Abstract: Latin America's part and problems in the international order that is now emerging have not taken final shape at the present writing (March, 1945), and may not do so for some time after the United Nations Conference scheduled to open at San Francisco on April 25. Nevertheless, most of the main outlines seem to have been sketched in by recent developments, notably by the Dumbarton Oaks Proposals of October, 1944, and two subsequent conferences: the Great-Power conference held at Yalta in February of this year, and the Inter-American Conference on Problems of War and Peace (commonly called the Chapultepec Conference) held at Mexico City in February and March.IThe Dumbarton Oaks Proposals, although neither complete nor definitive, did give an official and rather detailed picture of the kind of general international organization the Great Powers were planning to establish.

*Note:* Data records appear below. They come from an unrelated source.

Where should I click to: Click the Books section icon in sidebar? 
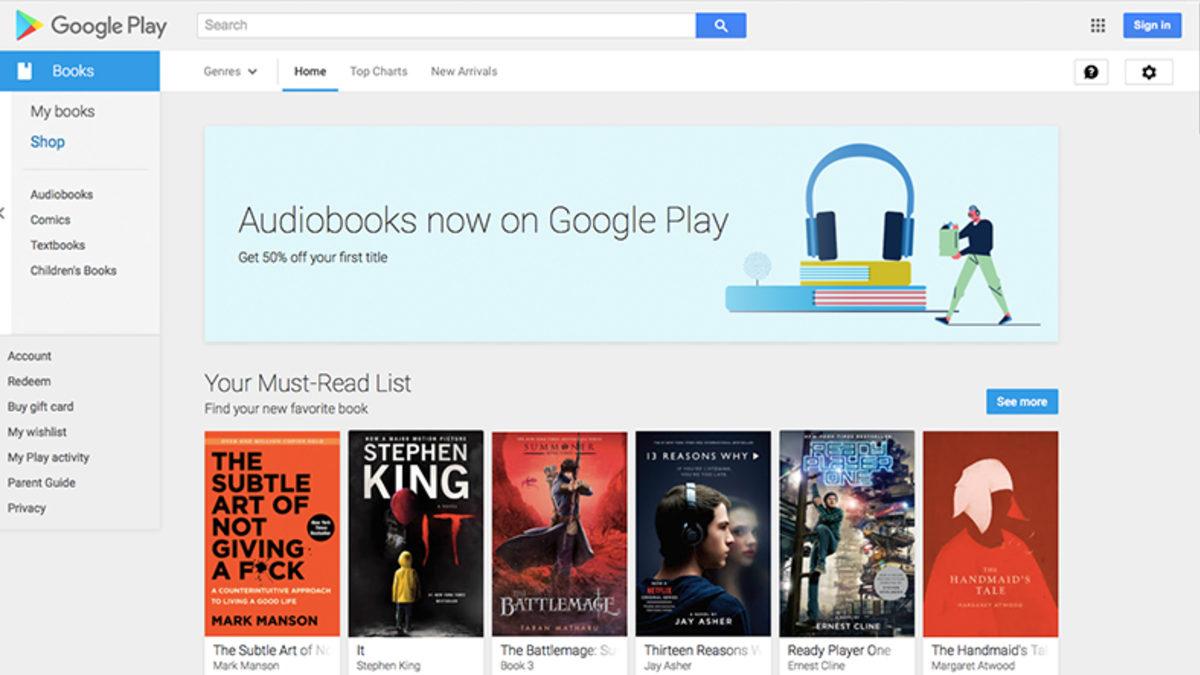[25, 71]
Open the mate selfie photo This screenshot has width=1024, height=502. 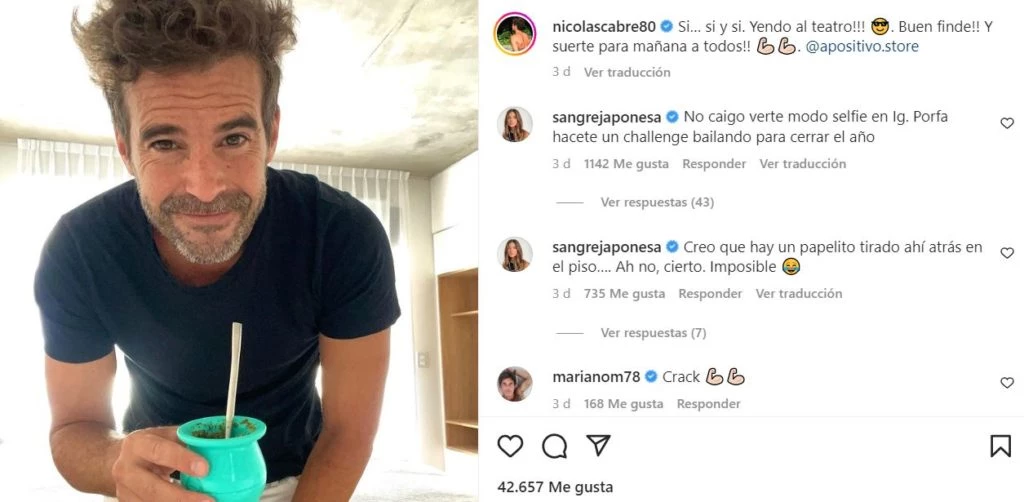pyautogui.click(x=239, y=251)
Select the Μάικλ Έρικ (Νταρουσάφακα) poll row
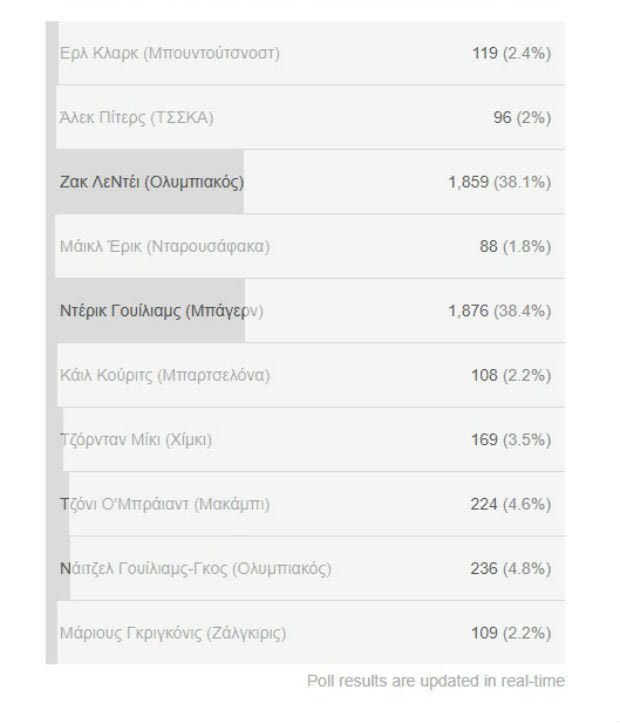This screenshot has height=724, width=620. (305, 246)
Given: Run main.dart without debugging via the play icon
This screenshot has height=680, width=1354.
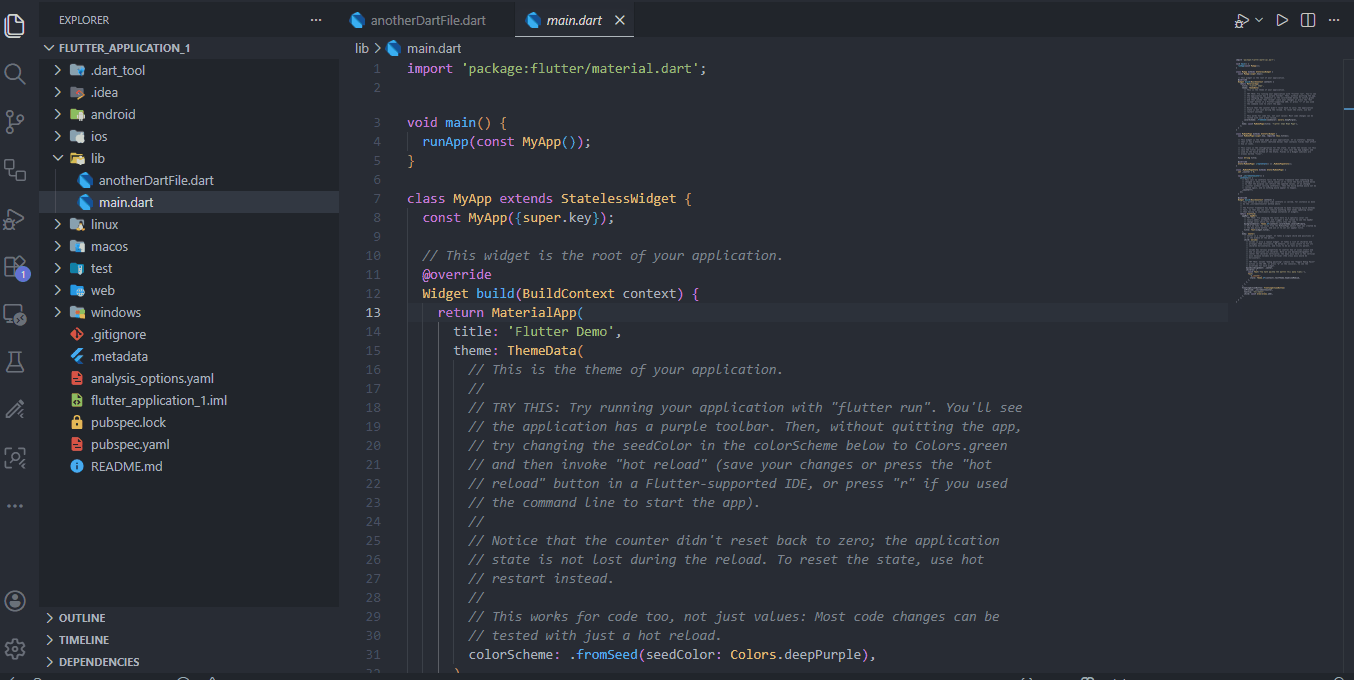Looking at the screenshot, I should 1282,19.
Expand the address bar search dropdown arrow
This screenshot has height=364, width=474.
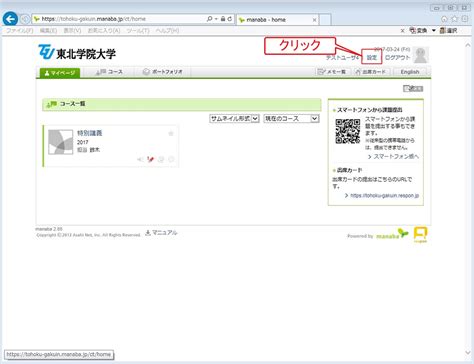click(x=216, y=19)
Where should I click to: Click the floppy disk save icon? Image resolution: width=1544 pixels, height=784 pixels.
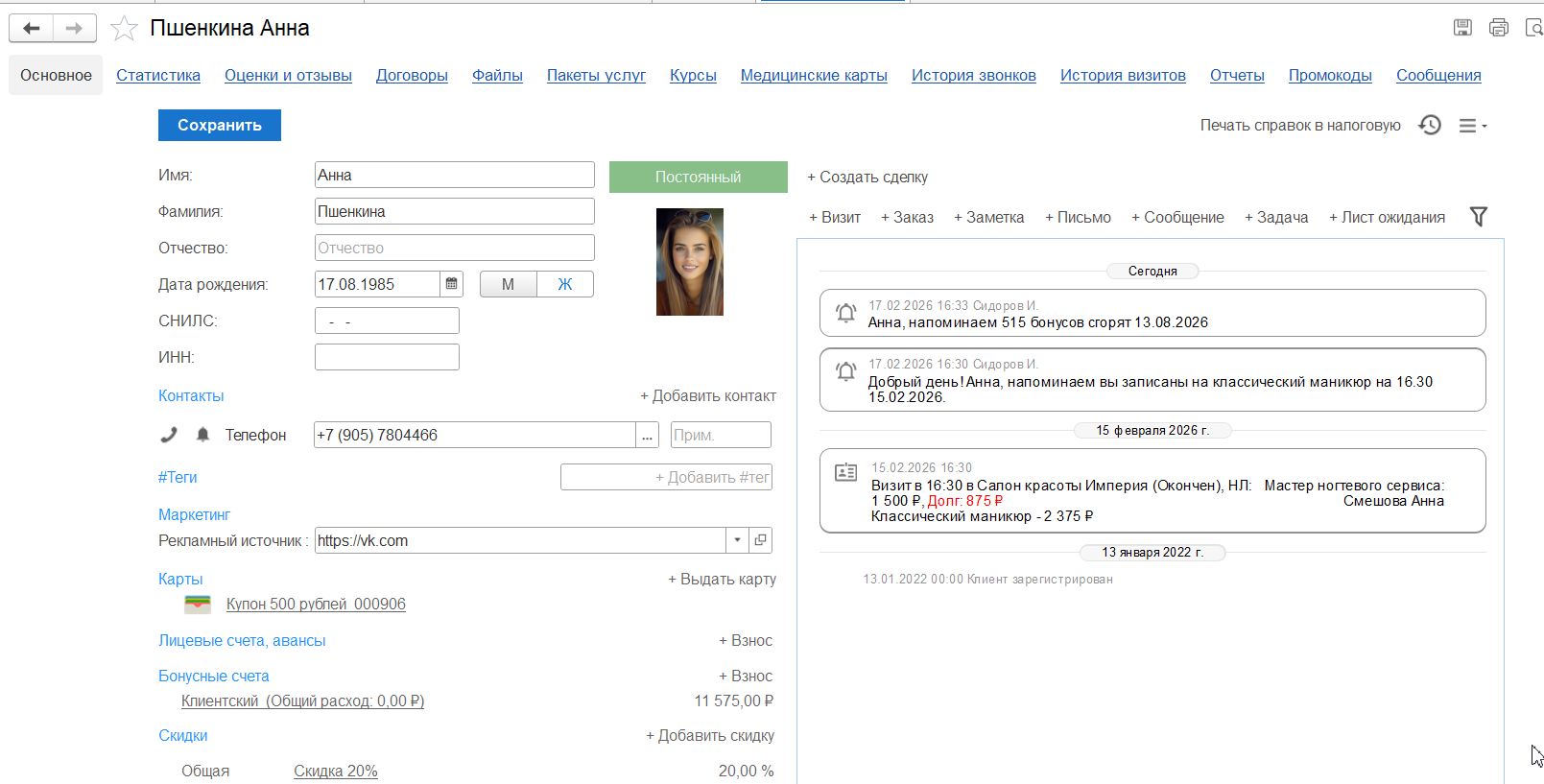(x=1462, y=28)
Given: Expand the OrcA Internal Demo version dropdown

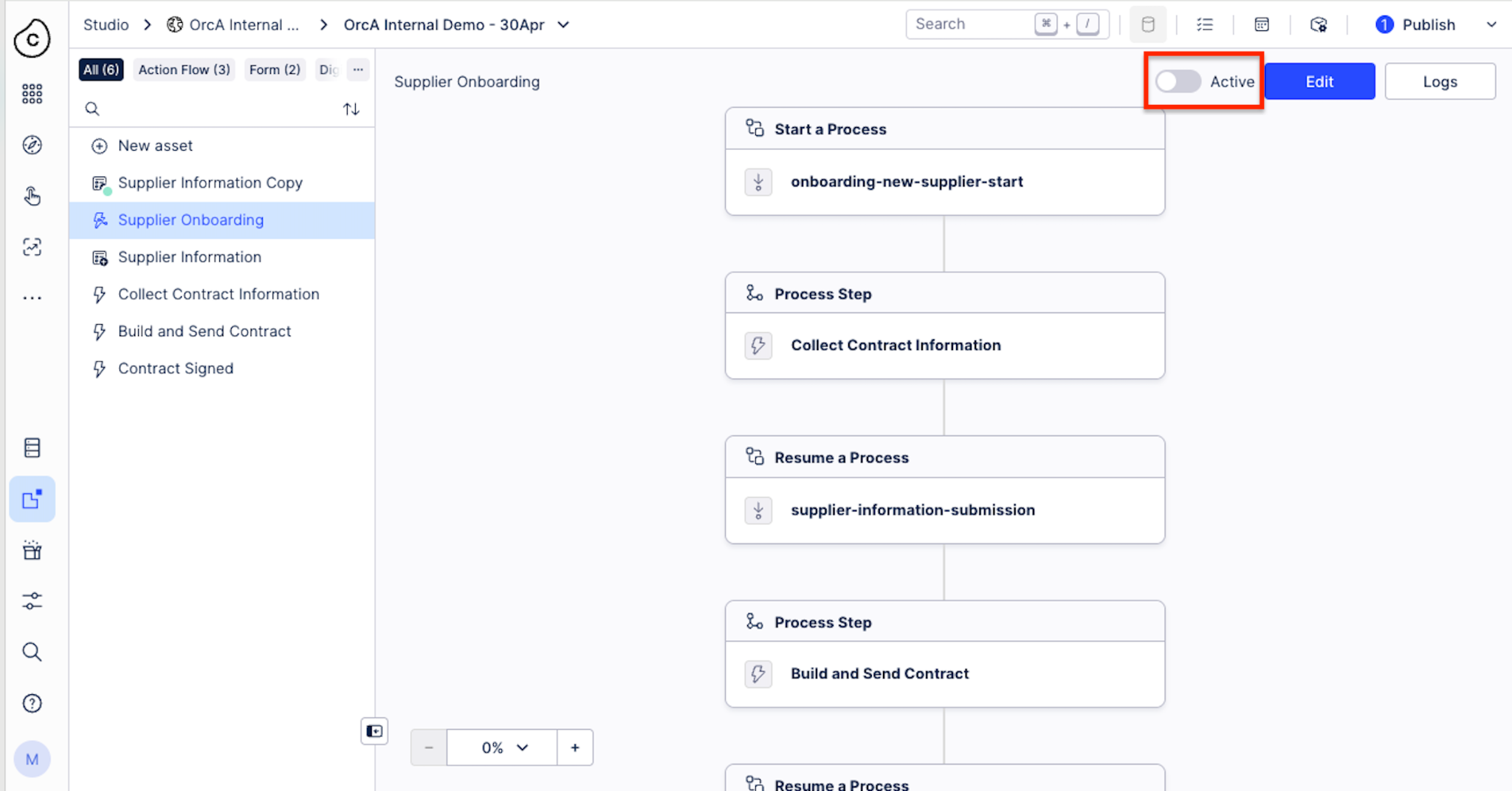Looking at the screenshot, I should pos(563,24).
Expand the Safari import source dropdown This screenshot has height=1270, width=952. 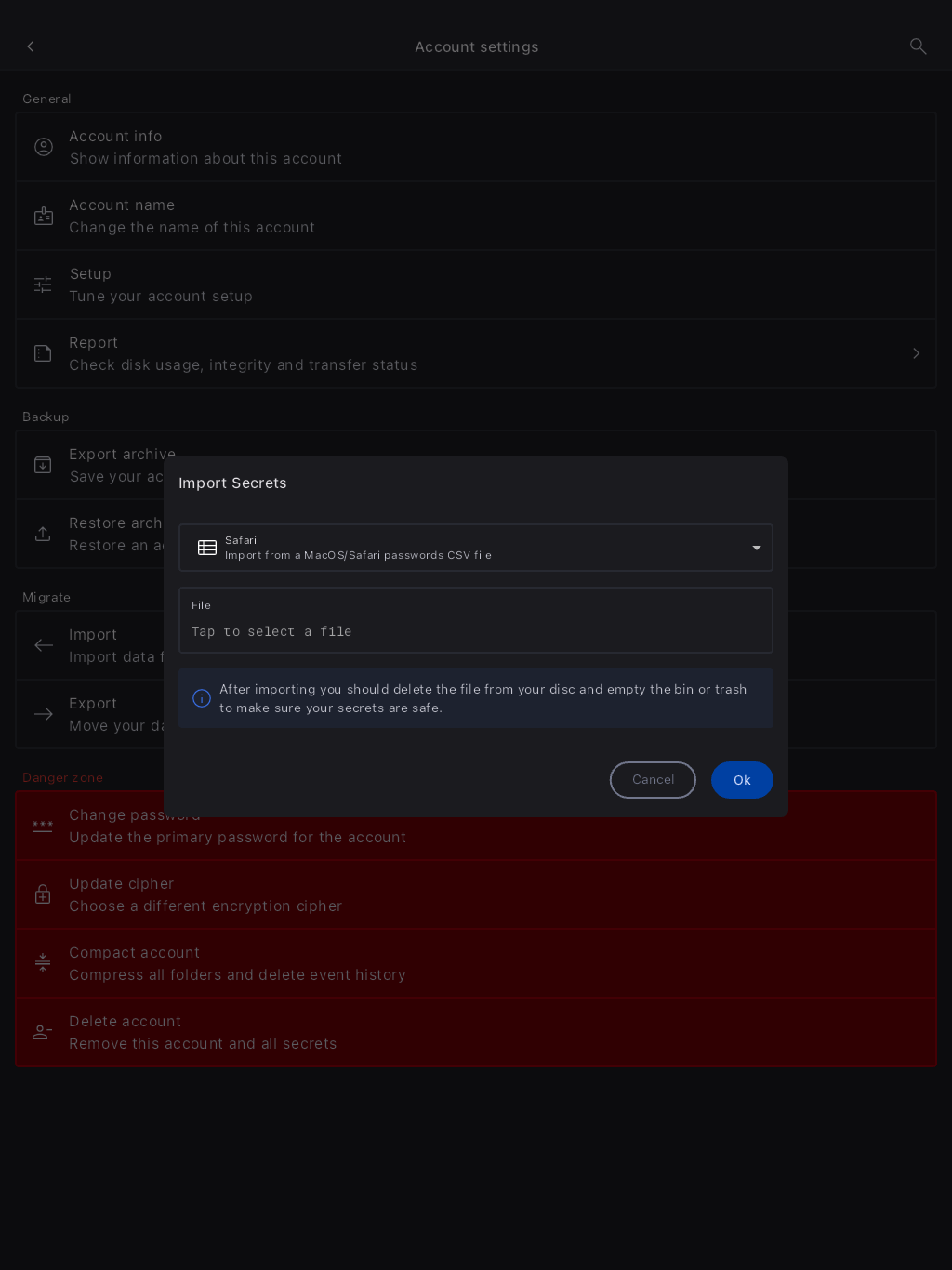pos(476,548)
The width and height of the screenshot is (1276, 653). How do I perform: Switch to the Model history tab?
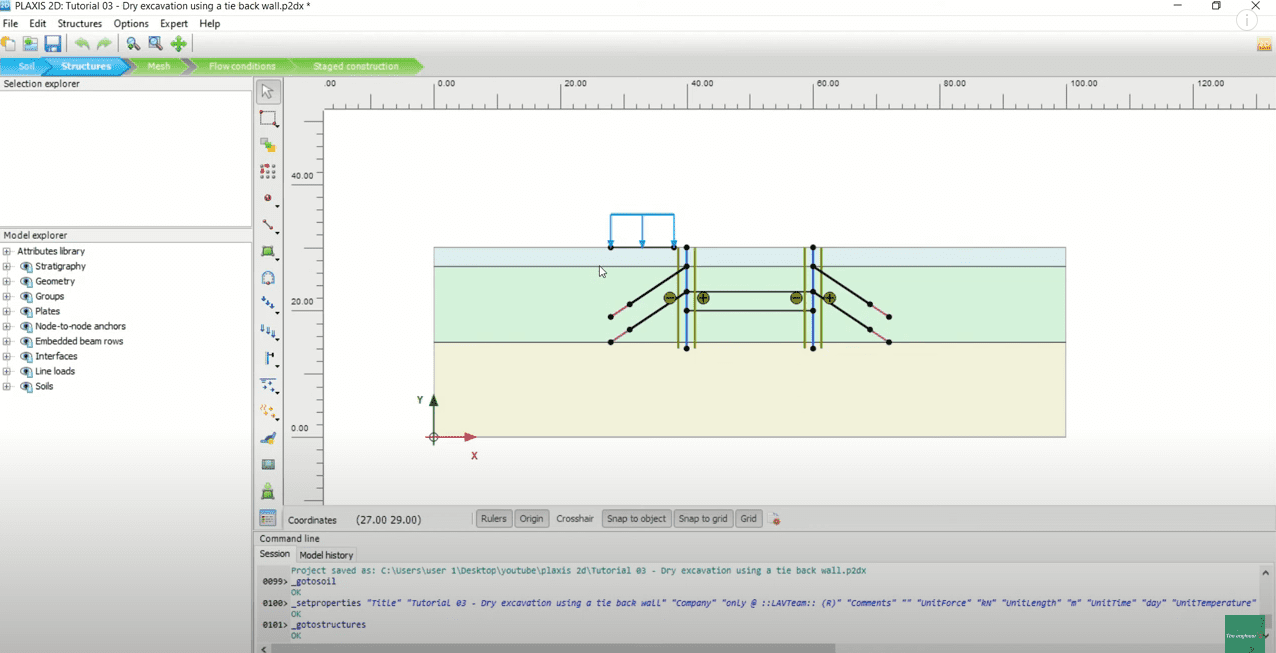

From the point of view of this paper, the two principal features of the plan were (1) that it established a pattern of Great Power ascendancy in the general organization, particularly with reference to its central organ, the Security Council, and (2) that it encouraged the development of regional arrangements and agencies, such as the inter-American system, within the framework of the general organization (Proposals, Chap. VIII, Sec. C). The former feature was reinforced by the Yalta Conference, the latter by the Chapultepec Conference, which was devoted primarily to the task of strengthening the inter-American system and adapting it to the projected general organization outlined by the Dumbarton Oaks Proposals.